Items listed in a dataset:

--

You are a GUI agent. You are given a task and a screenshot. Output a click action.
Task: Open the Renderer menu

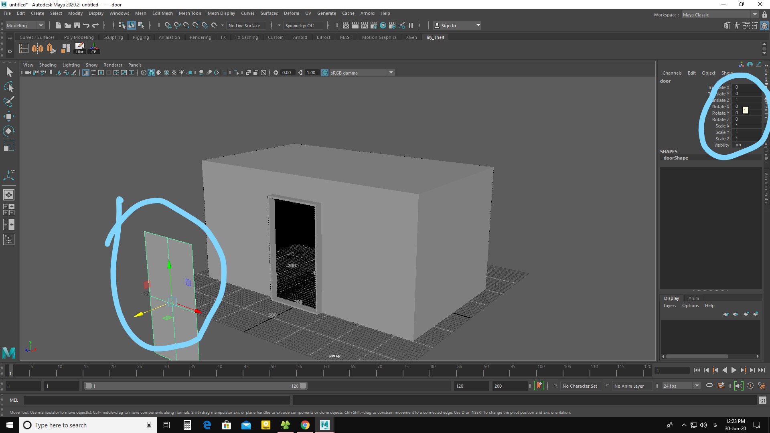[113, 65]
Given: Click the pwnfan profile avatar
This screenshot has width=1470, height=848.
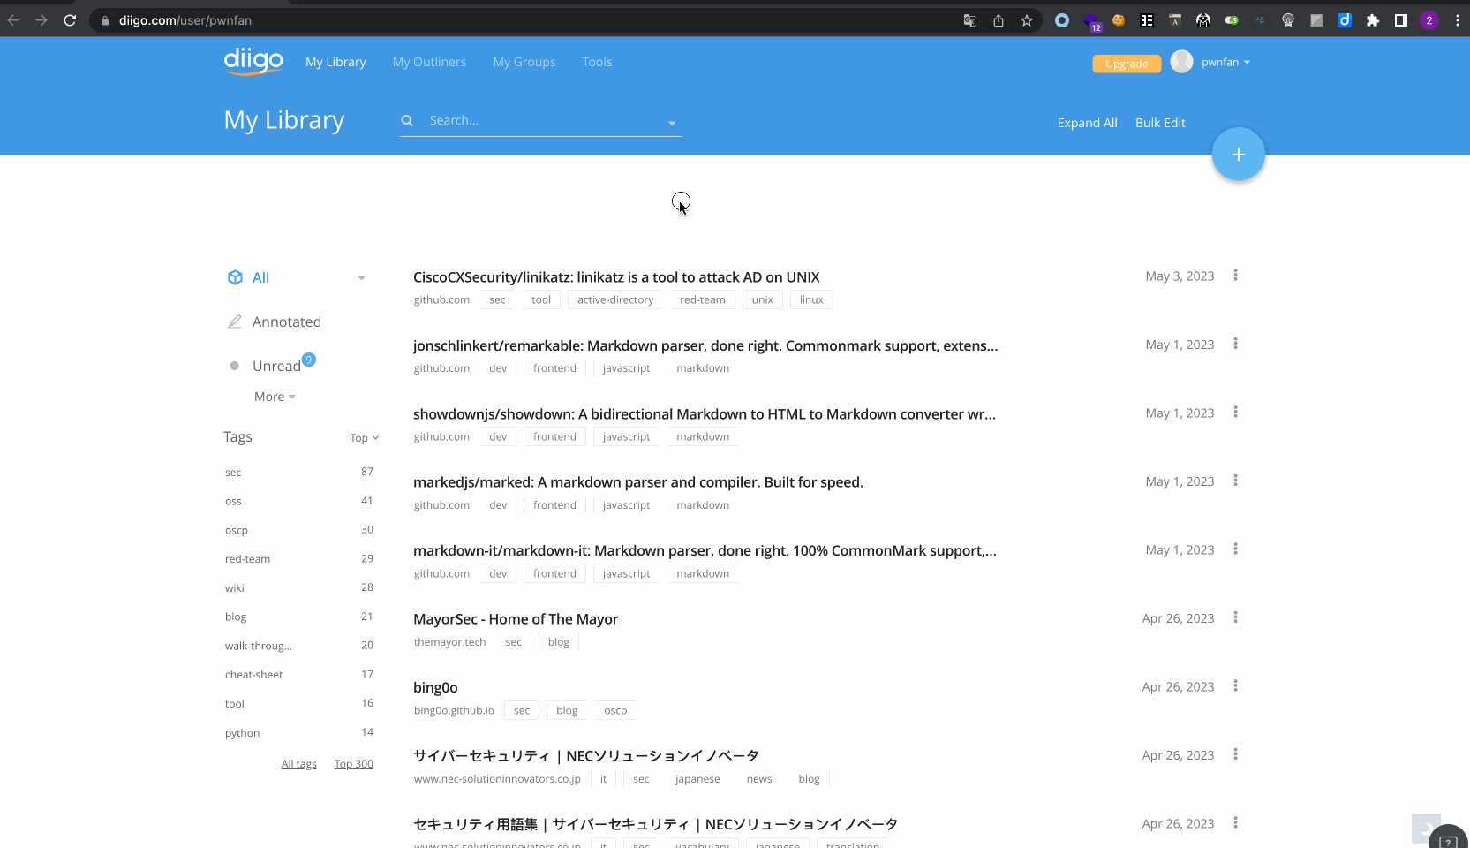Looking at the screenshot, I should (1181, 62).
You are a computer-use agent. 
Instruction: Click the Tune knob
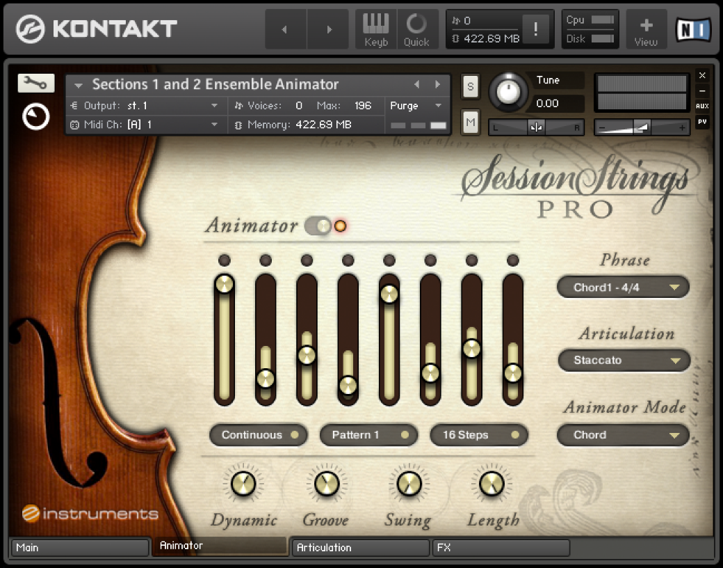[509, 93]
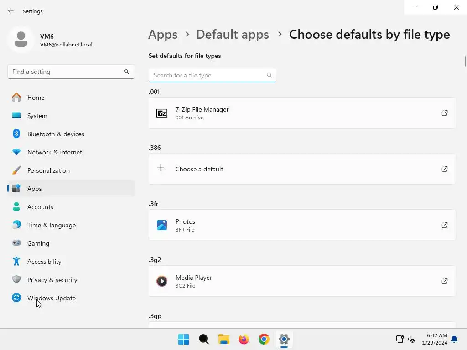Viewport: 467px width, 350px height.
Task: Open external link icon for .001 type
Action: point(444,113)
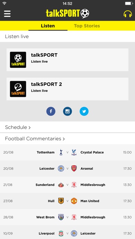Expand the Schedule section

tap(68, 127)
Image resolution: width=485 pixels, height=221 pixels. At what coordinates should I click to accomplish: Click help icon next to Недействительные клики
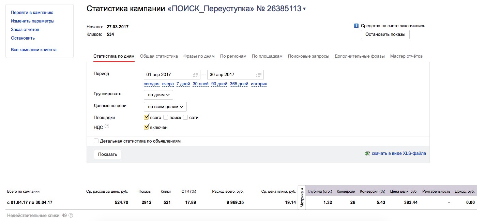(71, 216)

--

**WHAT IS NEEDED**
Write all the lines above out again exactly, minus the images.

**TASK ANSWER**
You are a GUI agent. You are given a task and a screenshot. Output a click action.
Task: Open the Renderer menu

[113, 65]
Given: Click the pwnfan profile avatar
This screenshot has width=1470, height=848.
Looking at the screenshot, I should (1181, 62).
You are a computer-use agent. 
Instruction: Click the Tune knob
[509, 93]
Viewport: 467px width, 350px height.
Task: Open external link icon for .001 type
Action: point(444,113)
Expand the Schedule section

tap(68, 127)
Image resolution: width=485 pixels, height=221 pixels. At what coordinates should I click to accomplish: Click help icon next to Недействительные клики
(71, 216)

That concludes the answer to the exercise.